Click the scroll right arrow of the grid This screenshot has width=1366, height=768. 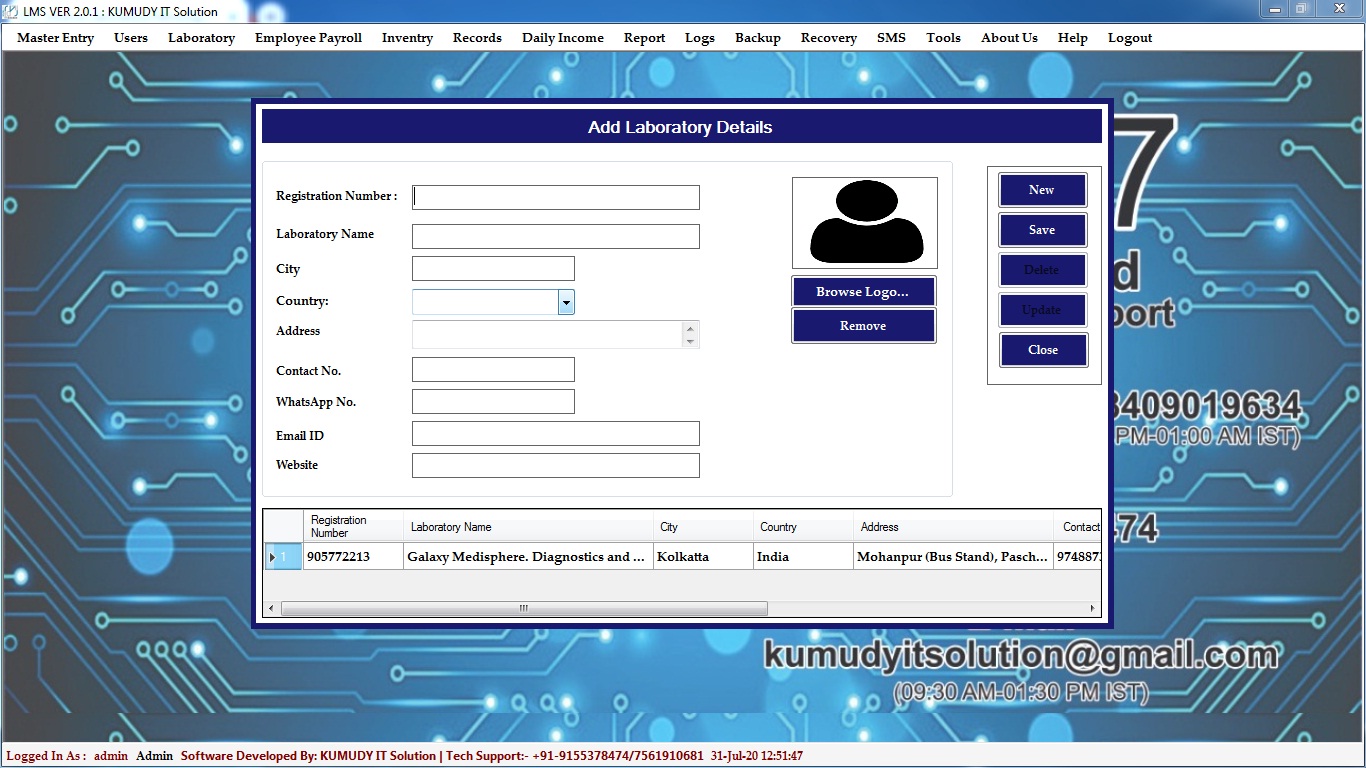[1093, 608]
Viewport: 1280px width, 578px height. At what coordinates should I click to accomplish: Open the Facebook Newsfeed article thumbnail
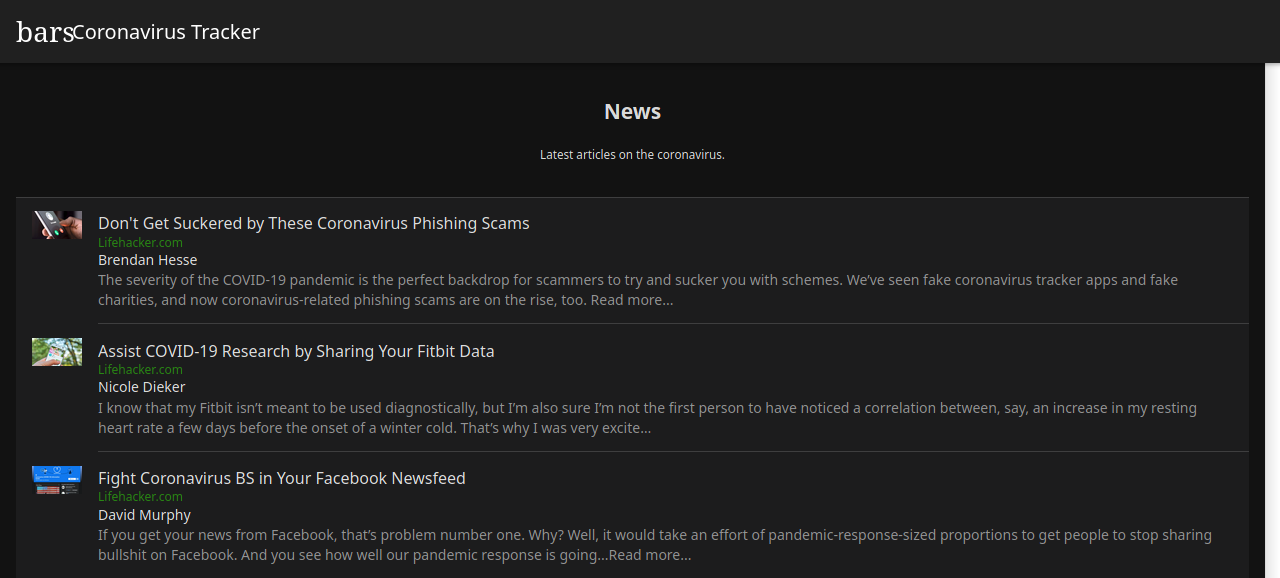click(57, 480)
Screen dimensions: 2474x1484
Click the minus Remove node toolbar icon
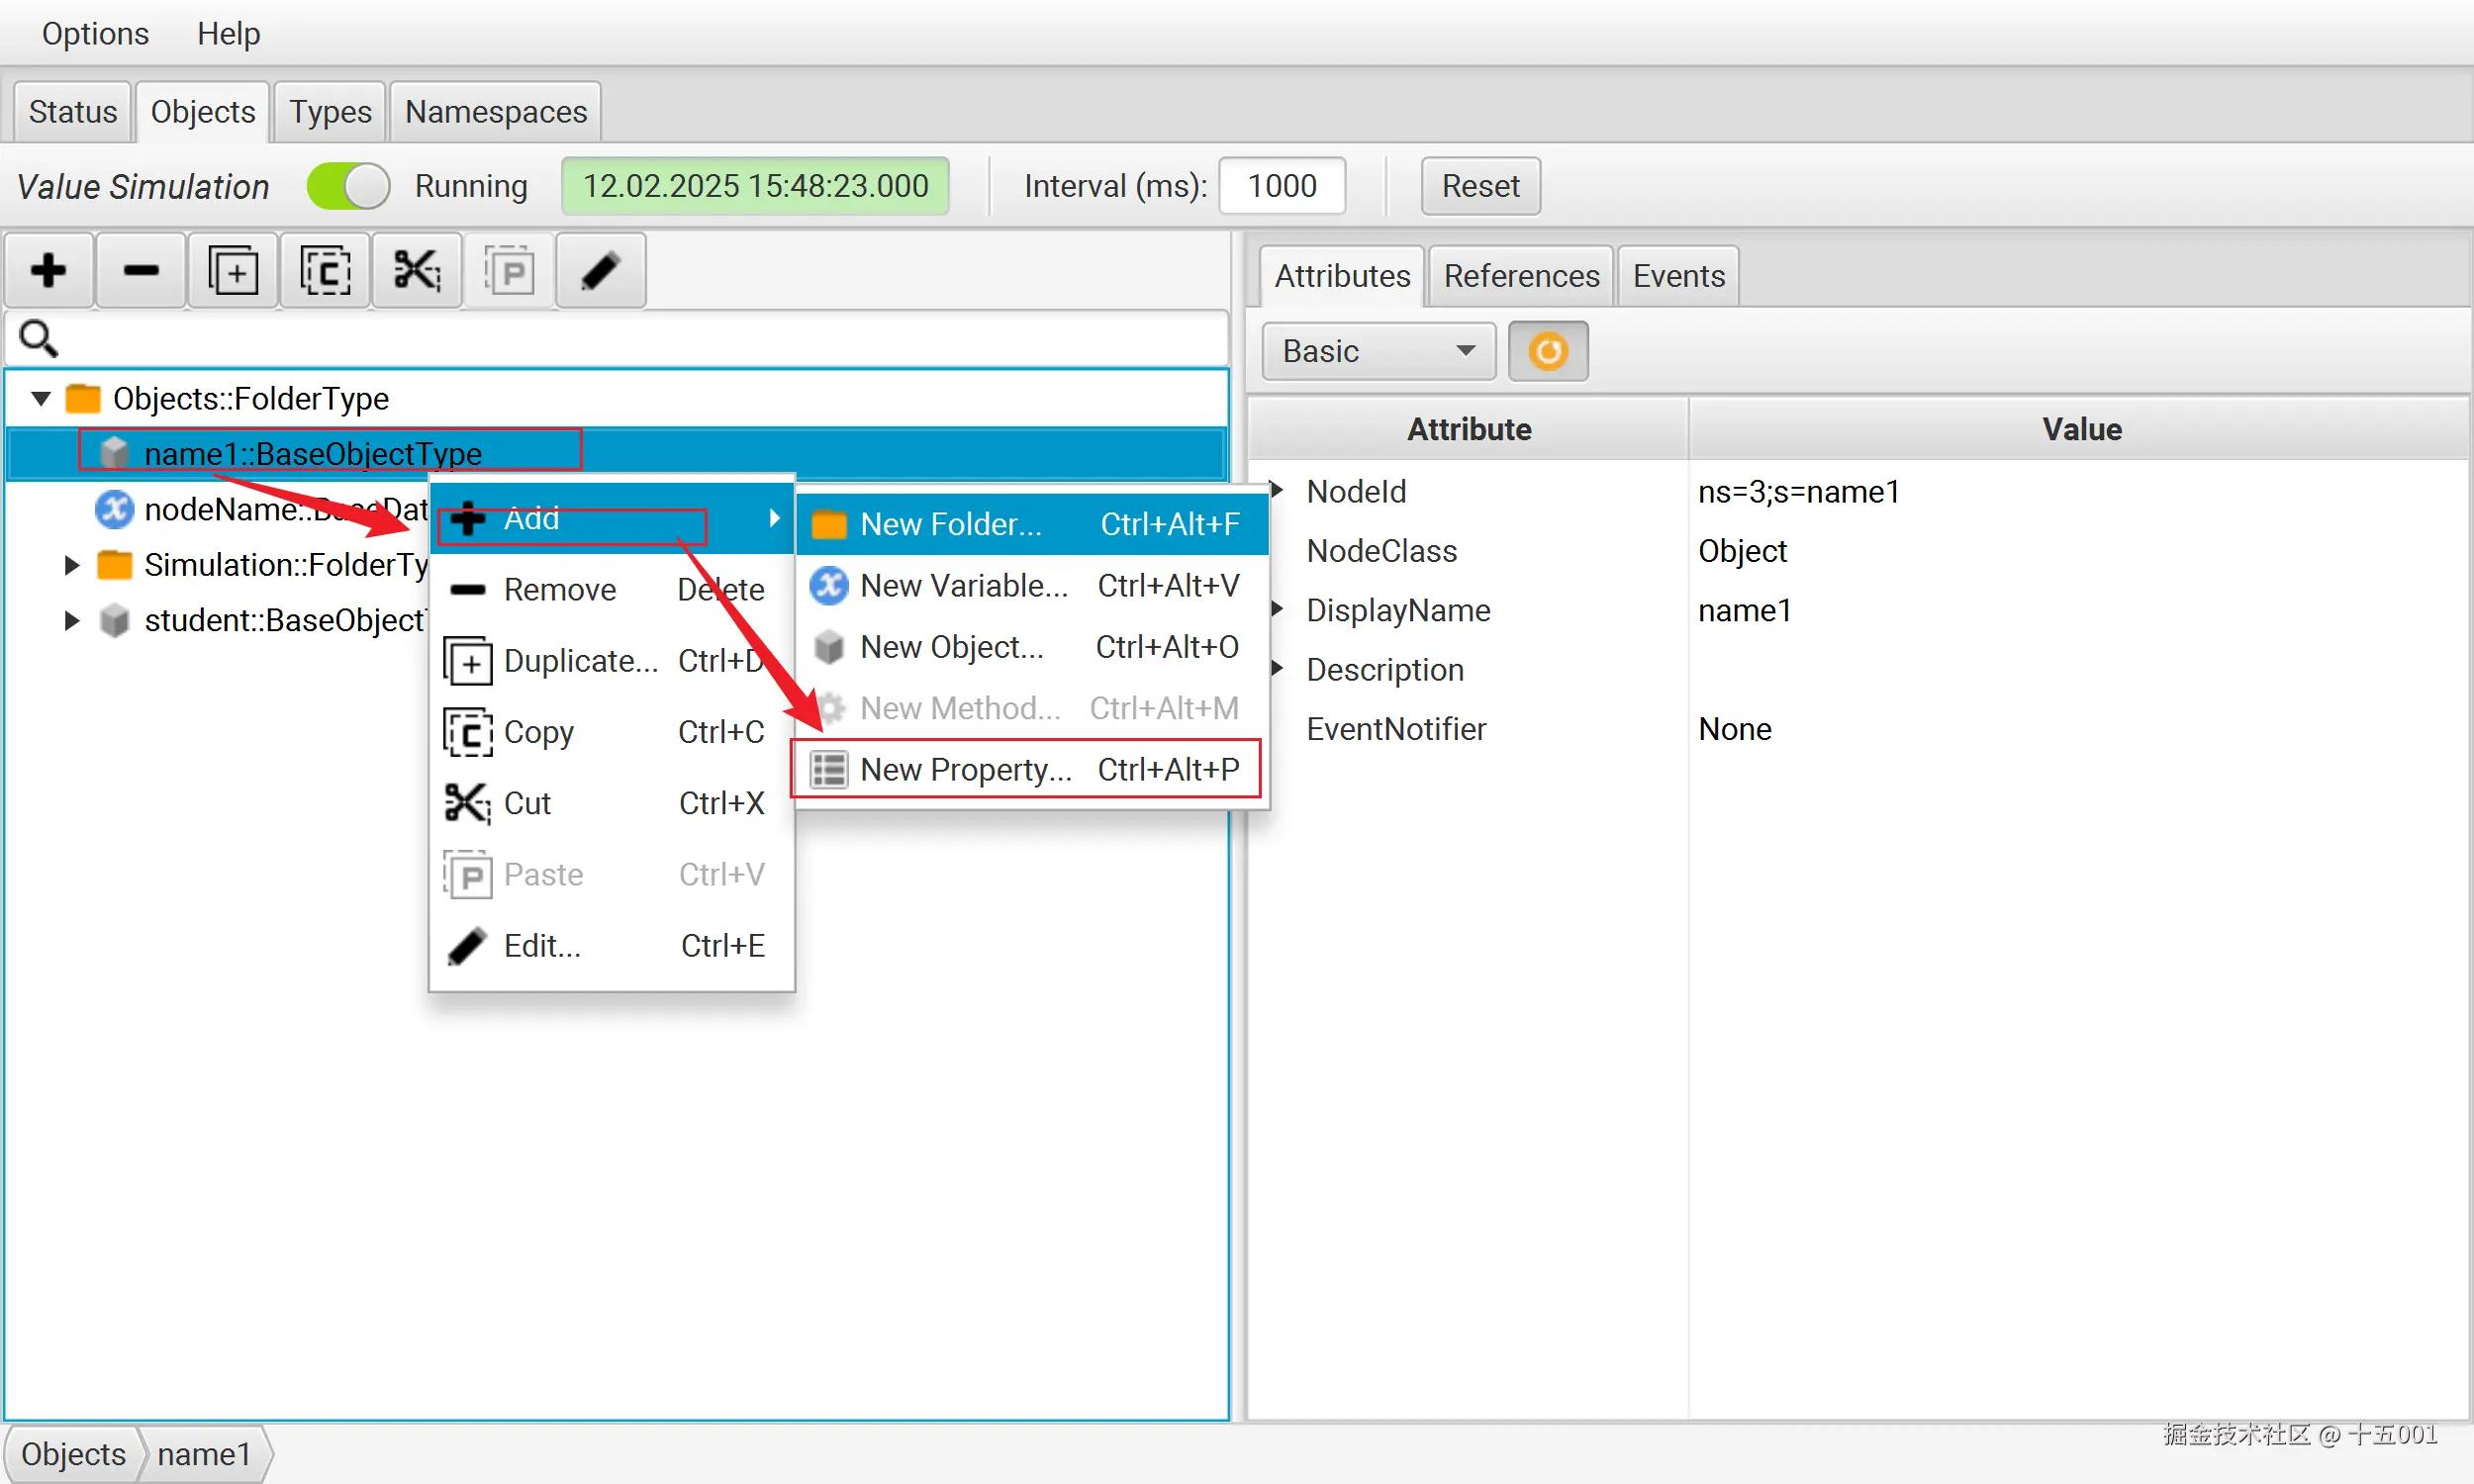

====

TASK DETAILS => Reproduce the listing word for word, starting at the line that contains "Viewport: 1280px width, 578px" and ending with the last line of the listing. Leave the pictures out.

THE SOLUTION =>
Viewport: 1280px width, 578px height. At what coordinates should I click to accomplish: Open the Facebook Newsfeed article thumbnail
click(57, 480)
Screen dimensions: 2474x1484
Click the minus Remove node toolbar icon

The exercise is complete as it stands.